**WHAT THIS TASK INVOLVES**.
Retype word for word the line containing "Click the designer horizontal scrollbar" and each line that follows it in the records below, through the last one, with no pictures.

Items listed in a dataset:

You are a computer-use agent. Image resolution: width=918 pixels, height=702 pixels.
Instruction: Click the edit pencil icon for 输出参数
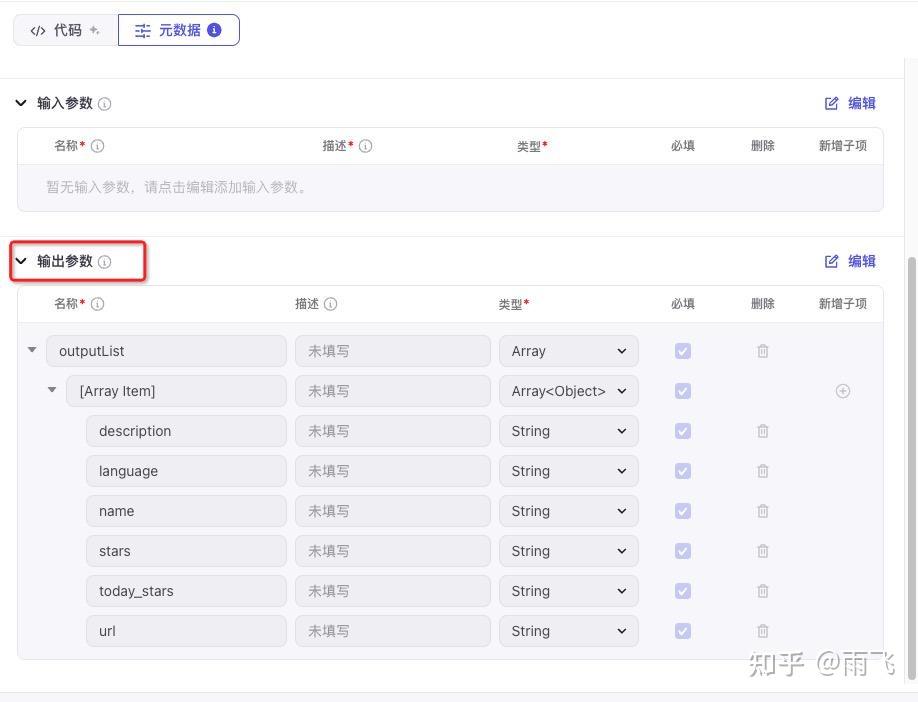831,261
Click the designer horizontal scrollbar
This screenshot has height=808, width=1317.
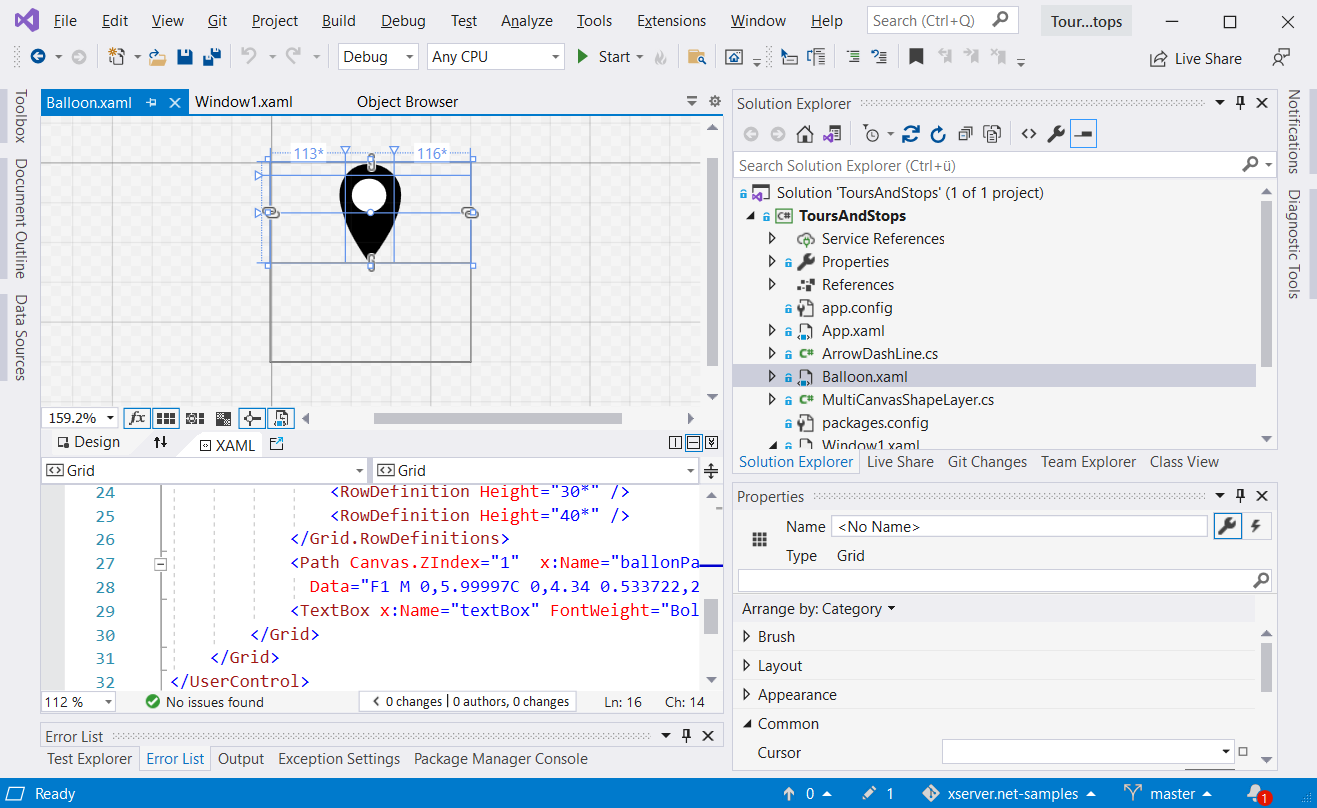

**EXPECTED OUTPUT**.
Click the designer horizontal scrollbar
This screenshot has height=808, width=1317.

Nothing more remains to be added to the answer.